How to prove an asymptotic behaviour of this quantitative convexity problem? Let $\lambda_n \in [0,1]$, and let $a_n \in (0,\frac{1}{4}),b_n \in [\frac{1}{4},\infty)$ satisfy the relation that the convex combination $$\lambda_n a_n+(1-\lambda_n)b_n=c > \frac{1}{4} \tag{1}$$ is a constant which does not depend on $n$.
Define  $F:[0, \infty) \to \mathbb R$ by
$$F(s) :=
\begin{cases}
1-2s, & \text{ if  }\, s \le \frac{1}{4} \\
2(\sqrt{s}-1)^2,  & \text{ if  }\, s \ge \frac{1}{4}
\end{cases}
$$
$F \in C^1$ is convex as its derivative $$F'(s)=\begin{cases}
 -2, & s\le\frac{1}{4}, \\
 2\left(1-\frac1{\sqrt{s}}\right), & s\geq\frac14
\end{cases}$$
is non-decreasing.
Now, suppose that
$$
D_n:=F\big(\lambda_n a_n +(1-\lambda_n)b_n\big)-\lambda_nF(a_n)-(1-\lambda_n)F(b_n) \to 0
$$
when $n \to \infty$.

Question: I is true that $\lambda_n \to 0$? 

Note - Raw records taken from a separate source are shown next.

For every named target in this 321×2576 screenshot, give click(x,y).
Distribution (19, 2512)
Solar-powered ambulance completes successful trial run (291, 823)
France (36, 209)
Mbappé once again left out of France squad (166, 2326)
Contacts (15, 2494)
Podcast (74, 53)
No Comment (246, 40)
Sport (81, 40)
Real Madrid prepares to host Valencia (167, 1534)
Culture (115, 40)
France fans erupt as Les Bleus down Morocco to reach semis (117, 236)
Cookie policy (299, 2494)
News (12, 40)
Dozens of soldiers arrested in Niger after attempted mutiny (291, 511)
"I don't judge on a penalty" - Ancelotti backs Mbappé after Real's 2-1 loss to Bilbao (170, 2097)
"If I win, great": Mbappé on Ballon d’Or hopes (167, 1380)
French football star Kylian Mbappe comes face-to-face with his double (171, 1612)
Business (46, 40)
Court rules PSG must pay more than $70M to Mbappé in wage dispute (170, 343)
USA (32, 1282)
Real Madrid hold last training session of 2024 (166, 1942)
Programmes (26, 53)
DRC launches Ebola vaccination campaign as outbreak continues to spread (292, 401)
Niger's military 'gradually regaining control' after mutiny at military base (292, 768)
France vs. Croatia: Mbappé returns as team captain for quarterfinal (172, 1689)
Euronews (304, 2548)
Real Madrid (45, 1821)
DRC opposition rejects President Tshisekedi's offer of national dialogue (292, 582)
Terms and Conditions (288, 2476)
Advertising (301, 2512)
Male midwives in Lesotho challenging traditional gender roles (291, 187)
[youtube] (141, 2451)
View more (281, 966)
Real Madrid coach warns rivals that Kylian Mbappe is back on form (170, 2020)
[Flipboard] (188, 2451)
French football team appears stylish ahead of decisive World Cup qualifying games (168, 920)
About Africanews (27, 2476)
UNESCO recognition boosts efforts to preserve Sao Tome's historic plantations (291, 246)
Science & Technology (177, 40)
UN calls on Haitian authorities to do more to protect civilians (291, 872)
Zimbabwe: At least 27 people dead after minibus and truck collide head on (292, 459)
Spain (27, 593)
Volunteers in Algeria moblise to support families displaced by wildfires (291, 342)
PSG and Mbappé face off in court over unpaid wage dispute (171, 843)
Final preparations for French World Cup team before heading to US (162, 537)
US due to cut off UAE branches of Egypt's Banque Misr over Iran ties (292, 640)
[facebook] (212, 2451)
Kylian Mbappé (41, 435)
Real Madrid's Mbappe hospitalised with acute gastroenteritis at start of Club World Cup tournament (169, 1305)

There are two steps which needs to be done:


*

*Moving the estimate on the convexity gap into the strictly convex region $[1/4,\infty)$. 

*Deducing that every convergent subsequence of $\lambda_n$ converges to $0$ or to $1$. 
(since $\lambda_n(1-\lambda_n)$ should be small-see strongly convex functions).
The constraint $(1)$ can be satisfied either when $\lambda_n \to 0$ or when $\lambda_n \to 1$. In the latter case, we must have $b_n \to \infty$.
This should imply that must have passed through a large region where $f$ is strongly convex, thus   the convexity gap $D_n$ is large, which is a contradiction. 
I think that there should be a (relatively) simple conceptual argument based on strong convexity properties of $F$ that establishes that. Note that $F$ is not twice differentiable at $\frac{1}{4}$, and that $\lim_{x \to \infty} F''(x)=0$, so $F$ becomes less convex when we get far away.
 A: Let $\alpha_n\in (0,1)$ be such that $\alpha_n \frac{1}{4} + (1-\alpha_n) b_n = c$.
We have $\alpha_n >\lambda_n$ and from convexity we have
$$\lambda_n F(a_n) + (1-\lambda_n) F(b_n) \ge \alpha_n F(\frac{1}{4}) + (1-\alpha_n) F(b_n) \ge F(c).$$
It follows that the assumption $D_n\to 0$ implies that  $\alpha_n F(\frac{1}{4}) + (1-\alpha_n) F(b_n) \to F(c)$. Since $\alpha_n > \lambda_n$, it is enough to prove that $\alpha_n \to 0$.
We first show that $b_n$ is bounded. Indeed, for $x>c$ let $\alpha(x) = \frac{x-c}{x-\frac{1}{4}}$, that is, $\alpha_n = \alpha(b_n)$.
Define
$$g(x) = \alpha F(\frac{1}{4}) + (1-\alpha)F(x).$$
The strict convexity of $F$ implies that $g$ is an increasing function of $x$, as can be seen from a quick drawing or by differentiating $g$ and using the fact that the strict convexity implies that
$$F'(x) > \frac{F(x)-F(a)}{x-a}$$
for $x>a$.
The fact that $g$ is increasing implies that $b_n$ must be bounded.
Once we have that $b_n$ is bounded, by compactness we can assume that $b_n\to b$, $\alpha_n \to \alpha$ and
$$\alpha F(\frac{1}{4}) + (1-\alpha) F(b) \ge F(c) = F(\alpha \frac{1}{4} + (1-\alpha) b).$$
From the strict convexity of $F$ in $[1/4,\infty)$ and the fact that $c>1/4$, it follows that $\alpha = 0$ and $b=c$.